HATTIESBURG, Miss. (WDAM) - There’s a new budget in place for the City of Lumberton and with it, city leaders are getting a bump in pay. How it came about it causing some taxpayers, like Sandy Kee, to question city leadership.
“I was shocked, especially after everything we’ve been through since March,” said Kee. “It should not have happened in the way it happened with it being done without the public being aware."
Back in March, the board of aldermen took away health insurance coverage from city employees and themselves in an effort to save money. City leaders said the plan was to give those employees a raise to help compensate for the loss of benefits. That raise didn’t happen until months later, and in the mix, the board proposed raises for themselves, listed as agenda items during board meetings. Those proposed raises for city leaders were met with public opposition. Because of that, they never passed.
This time around, the board did not list those raises as agenda items, therefore, there was no public discussion.
“I just don’t think it was done in the right way,” said Kee.
When asked whether she thought this was a way for city leaders to pass raises under the radar, Kee says it appears that way.

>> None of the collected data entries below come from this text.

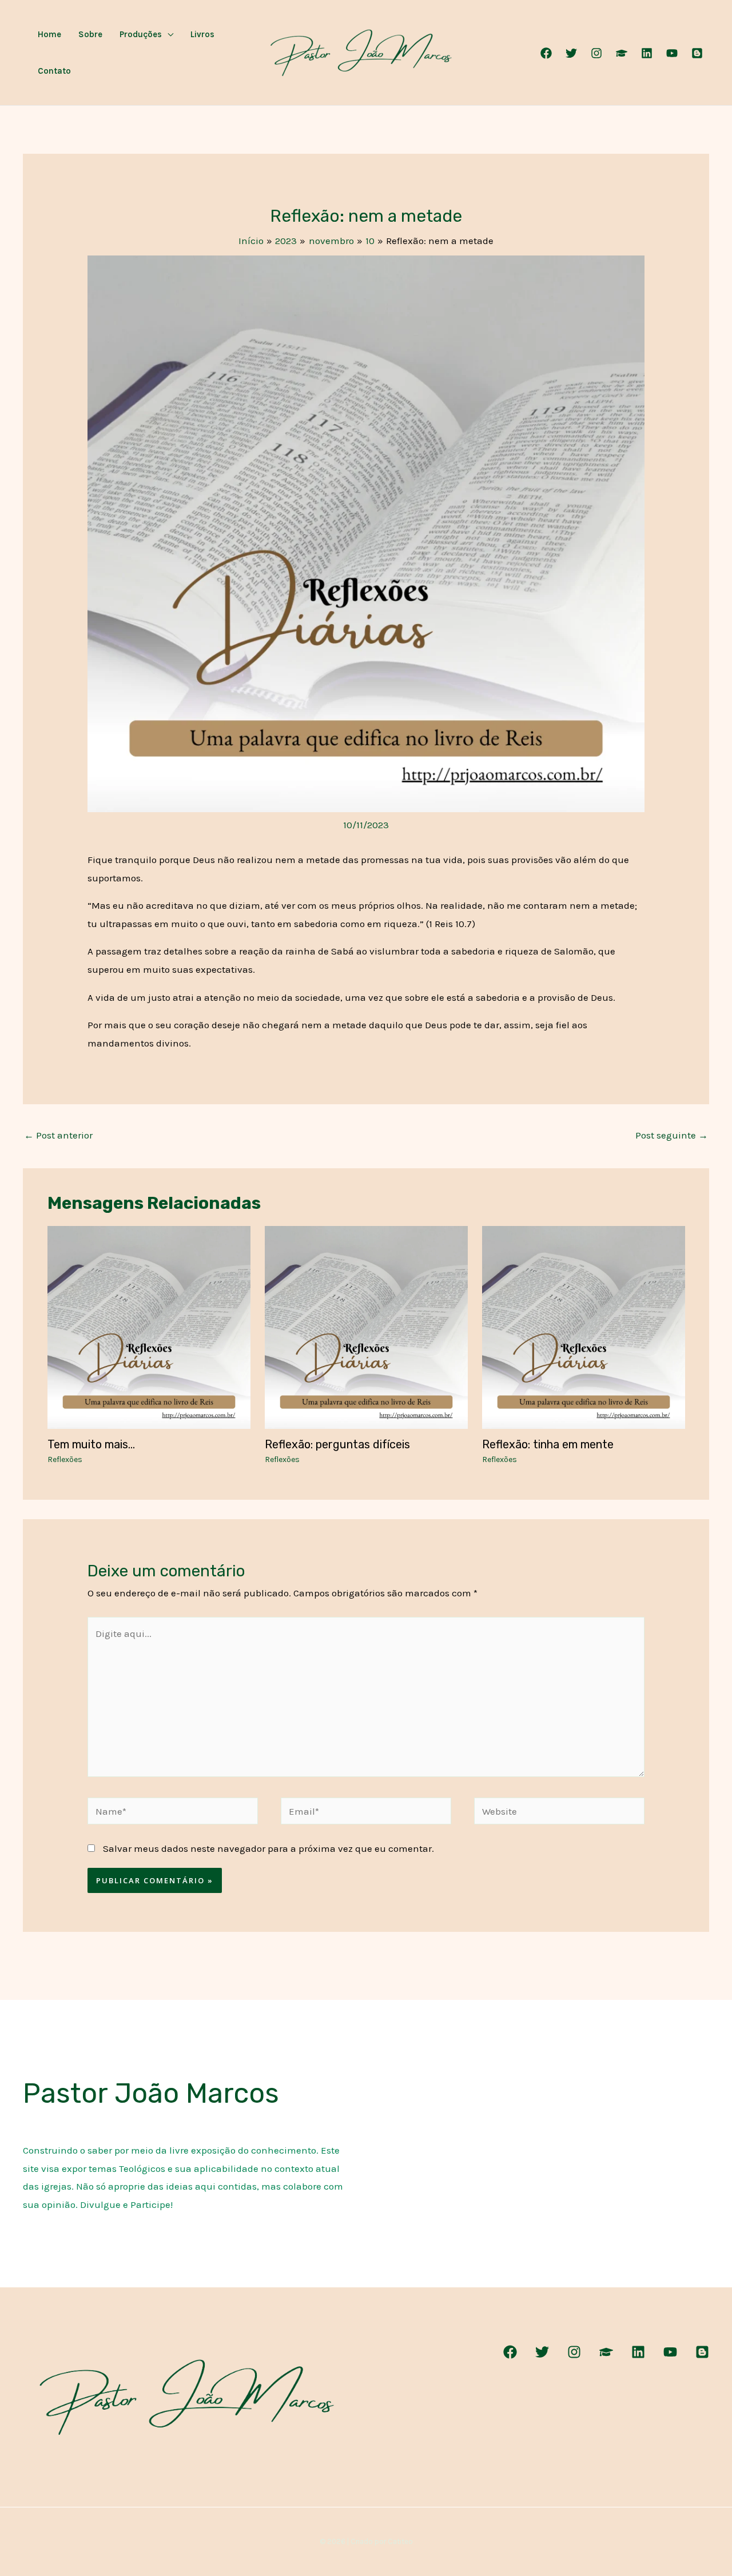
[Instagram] (596, 53)
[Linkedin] (647, 53)
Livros (202, 34)
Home (49, 34)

"I would hate to think that that’s what they did, but it appears that way. Why else would they have done it like that?” said Kee.
It happened during a special called meeting on Sept. 10, which consisted of the mayor and three of the five aldermen. The agenda for that meeting makes no mention of pay raises, but it does mention approving the city’s new budget, which was adopted.
News 7 Investigates took a look at that new budget, and after breaking down the numbers, uncovered it includes pay raises for the mayor and aldermen. According to numbers from city hall, board members and the mayor are set to get a $320 a month raise once the new budget kicks in Oct. 1. That’s $23,040 a year total.
Last week, Mayor Quincy Rogers agreed to an interview about the new budget. That interview never happened. After repeated calls, we simply got a text message from the mayor saying, “I can’t talk right now. I’ll call you back shortly.” That was Monday at 12:10 p.m. News 7 is still waiting on that call.
Here’s what the mayor did say back in June when News 7 questioned him about employee health insurance.
“The board took away the health insurance because of monetary constraints. So you know, as for the city, the city is experiencing, you know, some issues with our budget, so we had to make some cuts,” said Rogers.
“I have nothing against those people as individuals. I disagree with some of the ways that they’re running the city,” said Kee.
Kee said she’s not against city leaders getting a raise, but rather how it was done and during a time when the mayor says the city is facing “monetary constraints” and city employees aren’t provided health insurance.
“The way they went about it, I totally disagree with. I think it’s wrong, and the fact that they took away from someone else and turned around and give to themselves," said Kee.